3 min read

Fear is Not a Motivator

It is a human assumption that fear as a motivator for change has a high probability of success and that somehow we can ‘scare’ people into change.

I believe, it’s a military-type mentality for change, that making someone fear repercussion, means they will change a habit or something within themselves.

Make people fall into line and they will achieve great things, when in fact the people that truly achieve great things, rarely fall in line.

This military-type thinking never really went away, and thus we are still left with remnants of a broken follow-the-leader mentality, as opposed to a co-operative mentality.

I’ve had a few coaches over the years and heard many the motivational speaker or self-help guru talk about how, ‘fear is a powerful motivator,’ when in essence it’s a terrible motivator, at least for the long-term.

I can tell you that I had infinitely better experiences with the coaches and mentors who didn’t try to scare me into change, but rather helped me realize the change for myself.

The most important thing there though, is that the change lasted!

No where have I been able to find good data to support the assumption that fear is a good motivator for anything other than short-term problems.

It kind of seems practical, why wouldn’t human beings do something to move them away from their fears?

It may stem from the simplistic view point that human beings essentially change to move towards pleasure or away from pain, but I believe it’s much more complicated than that.
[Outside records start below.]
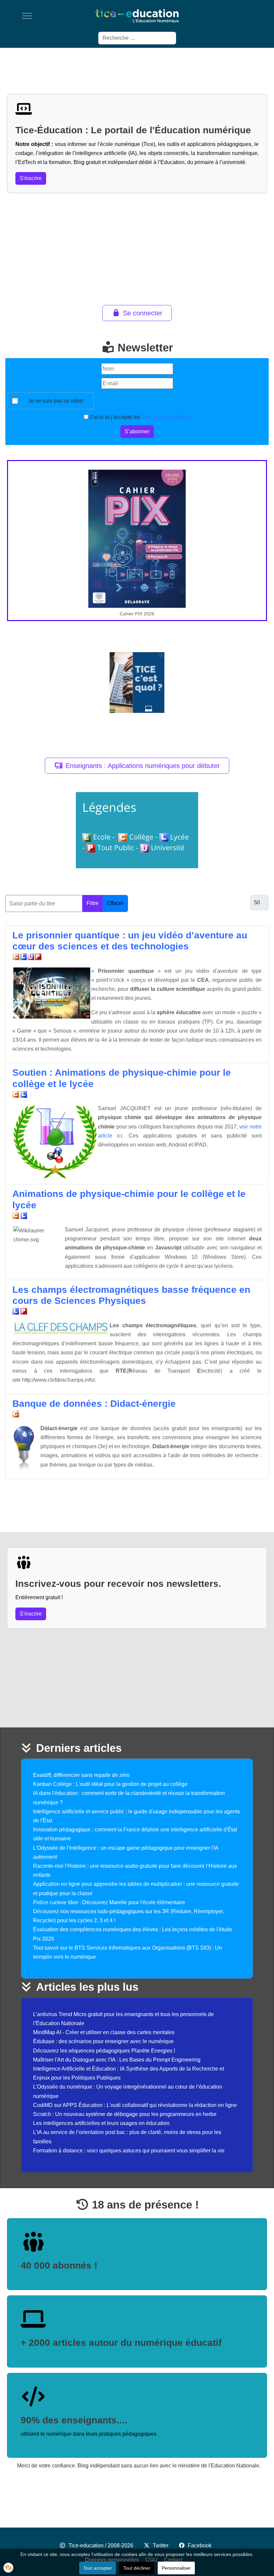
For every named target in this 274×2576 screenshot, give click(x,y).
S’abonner (137, 431)
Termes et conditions (166, 417)
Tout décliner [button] (136, 2568)
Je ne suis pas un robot (55, 401)
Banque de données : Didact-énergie (94, 1403)
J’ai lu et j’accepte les (139, 417)
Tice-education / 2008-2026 (100, 2545)
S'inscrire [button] (31, 178)
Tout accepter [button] (97, 2568)
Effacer (115, 903)
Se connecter (142, 313)
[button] (8, 2568)
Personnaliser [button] (176, 2568)
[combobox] (137, 38)
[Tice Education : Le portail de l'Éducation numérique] (137, 16)
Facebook (200, 2545)
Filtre (93, 903)
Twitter (160, 2545)
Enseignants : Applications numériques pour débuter (142, 765)
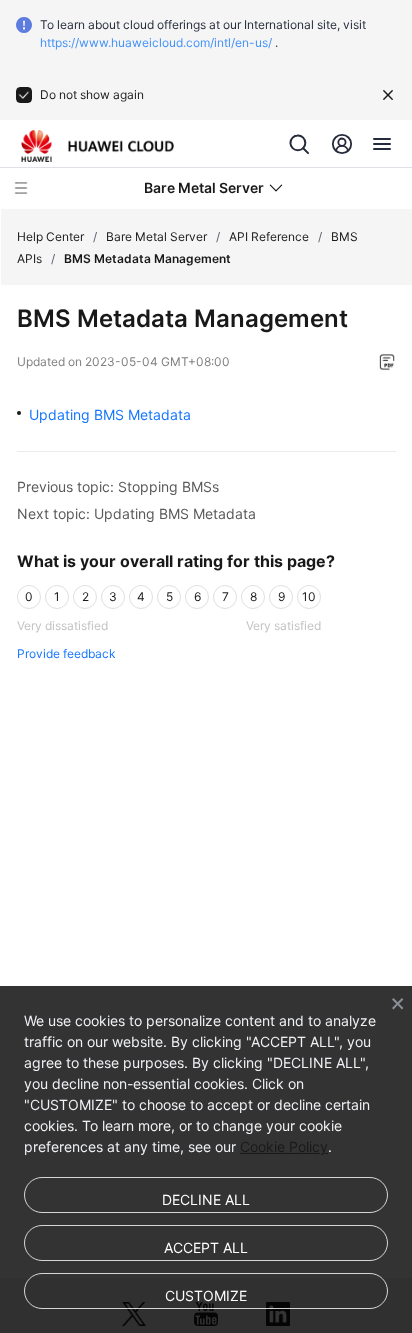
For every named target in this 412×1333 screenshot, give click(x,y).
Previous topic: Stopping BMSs (118, 486)
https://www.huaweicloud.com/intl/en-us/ (156, 42)
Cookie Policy (284, 1146)
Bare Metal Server (156, 236)
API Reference (269, 236)
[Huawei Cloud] (97, 146)
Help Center (50, 236)
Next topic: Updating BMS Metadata (136, 513)
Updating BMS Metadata (110, 414)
Obviously we don’t do things just to move towards pleasure or away from pain, quite often the most substantial life’s work is done in a constant battle moving towards pain or away from pleasure.
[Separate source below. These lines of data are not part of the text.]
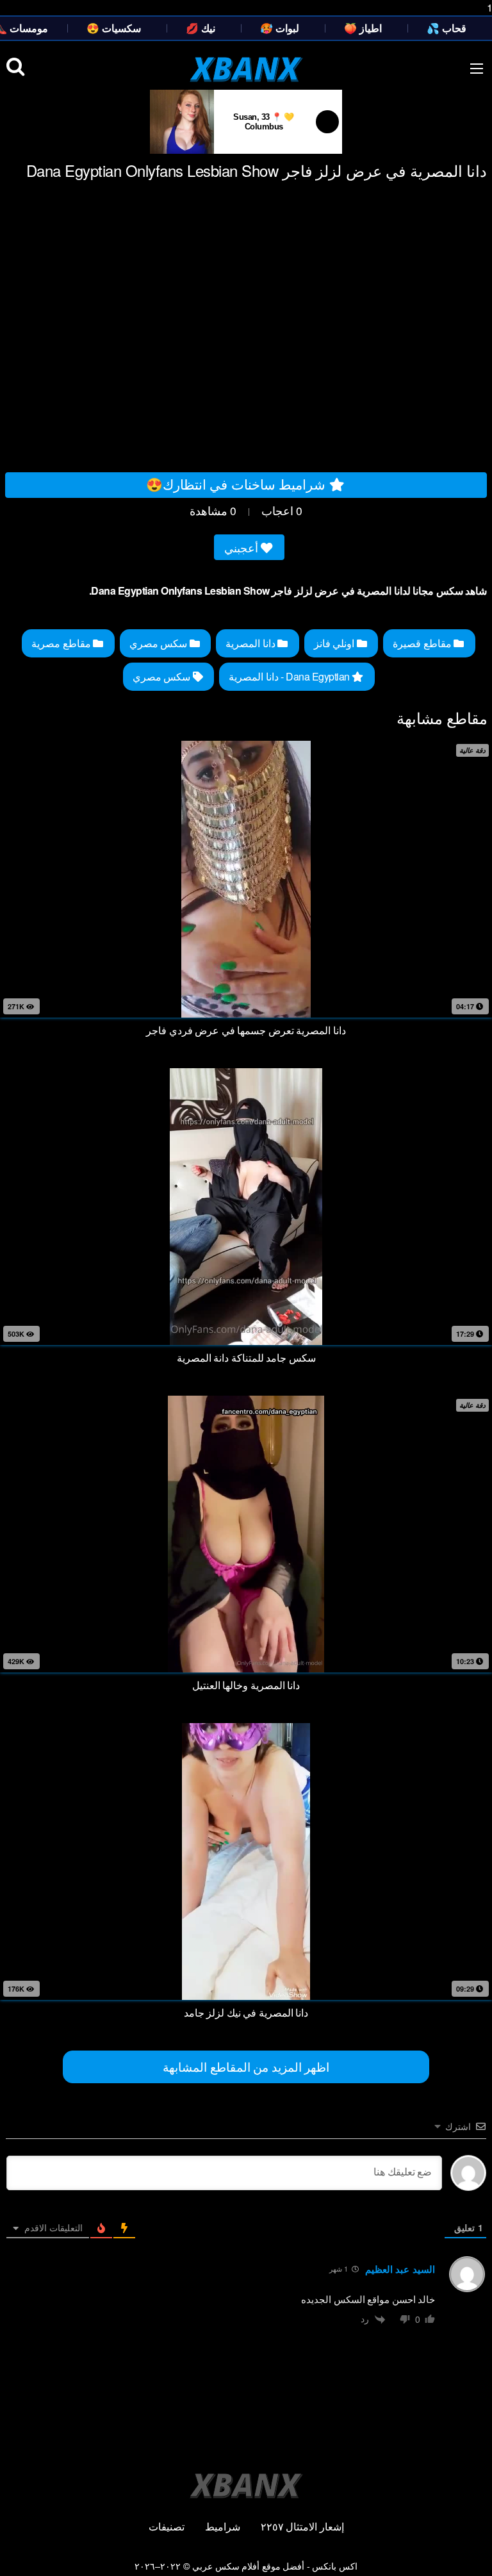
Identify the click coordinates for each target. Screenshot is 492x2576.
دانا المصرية (251, 643)
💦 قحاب (446, 28)
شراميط (222, 2526)
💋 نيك (200, 28)
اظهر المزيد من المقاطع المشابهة (246, 2066)
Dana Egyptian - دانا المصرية (290, 676)
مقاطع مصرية (62, 643)
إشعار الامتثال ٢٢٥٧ (302, 2526)
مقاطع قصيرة (423, 643)
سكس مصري (159, 643)
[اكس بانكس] (246, 69)
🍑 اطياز (363, 28)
We also appear to rely on hope, social acceptance or rejection, consistency in our actions, aesthetics, satisfaction, amusement and a slew of other factors to establish our own motivation.

Take a close look at the lives of Nelson Mandela, Martin Luther King or Gandhi.
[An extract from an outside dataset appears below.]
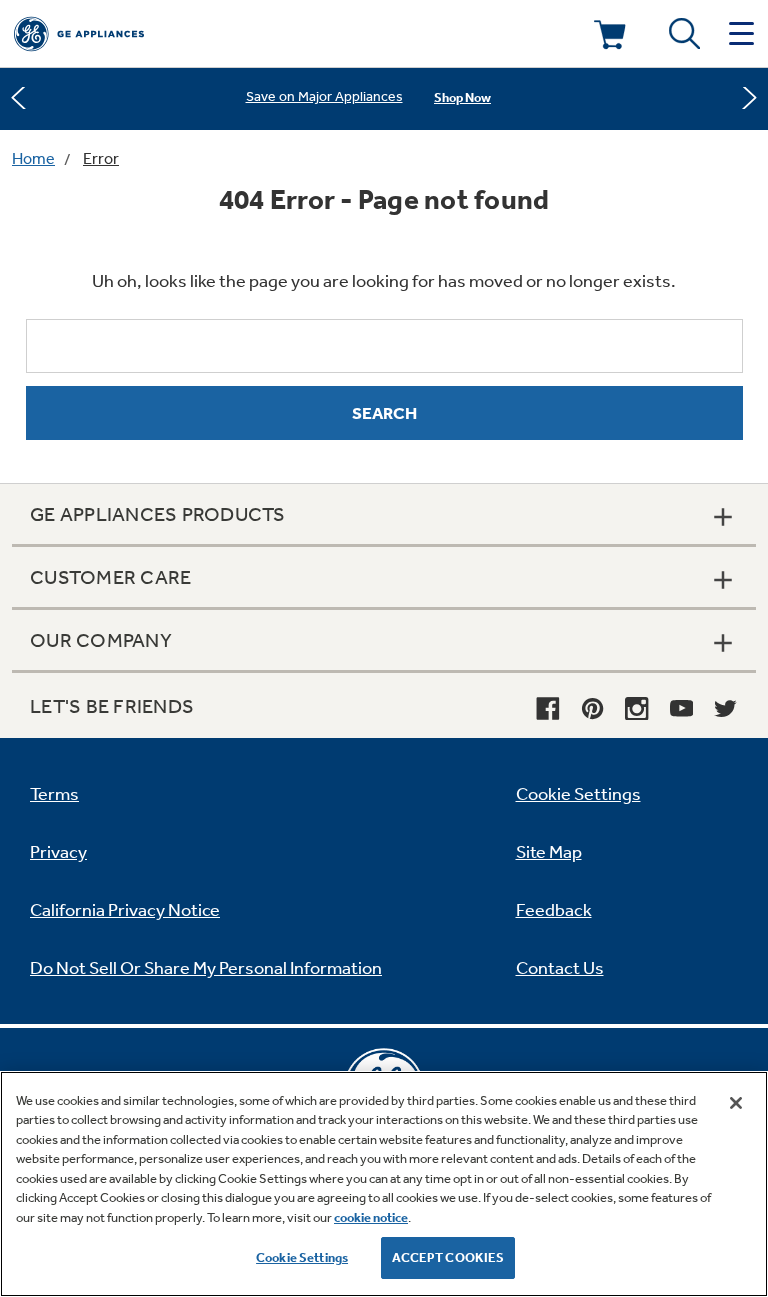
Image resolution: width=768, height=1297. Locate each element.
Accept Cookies (448, 1257)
Very little about what they stood for was an attempt to move towards pleasure, but rather away from it, they all knew that they needed to challenge a conventional view-point in order to facilitate change.

They needed to ‘go against the grain,’ push through pain to achieve pleasure for future generations.

Only one of these men ever truly experienced the benefits of their life’s work, they believed in a greater good and because of that, you and I now, know of them.

It’s been shown numerous times actually that people make better, more long-term changes, when they move towards positive intrinsic values/beliefs, instead of moving away from the fear of punishment.

Yet, we all are somewhat guilty of this course of action, when trying to help others change.

In the 1980’s, a GM auto factory in Fremont, California had immense worker union trouble.

It was notorious for a bad working environment where 20% of the work force regularly did not show up for work, and the 80% who did, were very bitter and worked away mindlessly with a huge percentage of defective cars reported.

As this problem made headlines, GM took efforts to modernize the facility and reduce costs over the course of several years, yet ultimately, GM still closed the plant.

In other words, even though tremendous fear was evident in that GM would have to close the plant due to poor production quality and high costs of production, the workers still produced crappy cars and didn’t show up to work.

Foremen trying to instill fear in their workforce probably only made matters worse.

That is until Toyota swooped in from no where, built a new company, — affectionately referred to as Nummi — saved the work force, increased profitability, reduced absenteeism from 20% to 2% and dropped the number of defects significantly.

That is to show that fear was never needed to achieve success in the Toyota Model, even when dying was not affiliated with change.

Co-operation was a key ingredient to Toyota’s success.

In 2002, the United State Justice Department published a study after tracking 272,111 inmates upon their release from prison in 15 different states.

The results are not really that surprising, in fact, most of you may already know that 30% of former inmates are arrested again within 6 months and another 67.5% end up in prison again within 3 years.

One would think that the harsh reality or fear of ending up back in prison would serve as a powerful motivator but this is quite noticeable, untrue.

The point is there is very little scientific or anecdotal evidence for that matter that fear works well as a motivator over the long-term, even in life or death situations.

This is nothing new, just something no one really talks about.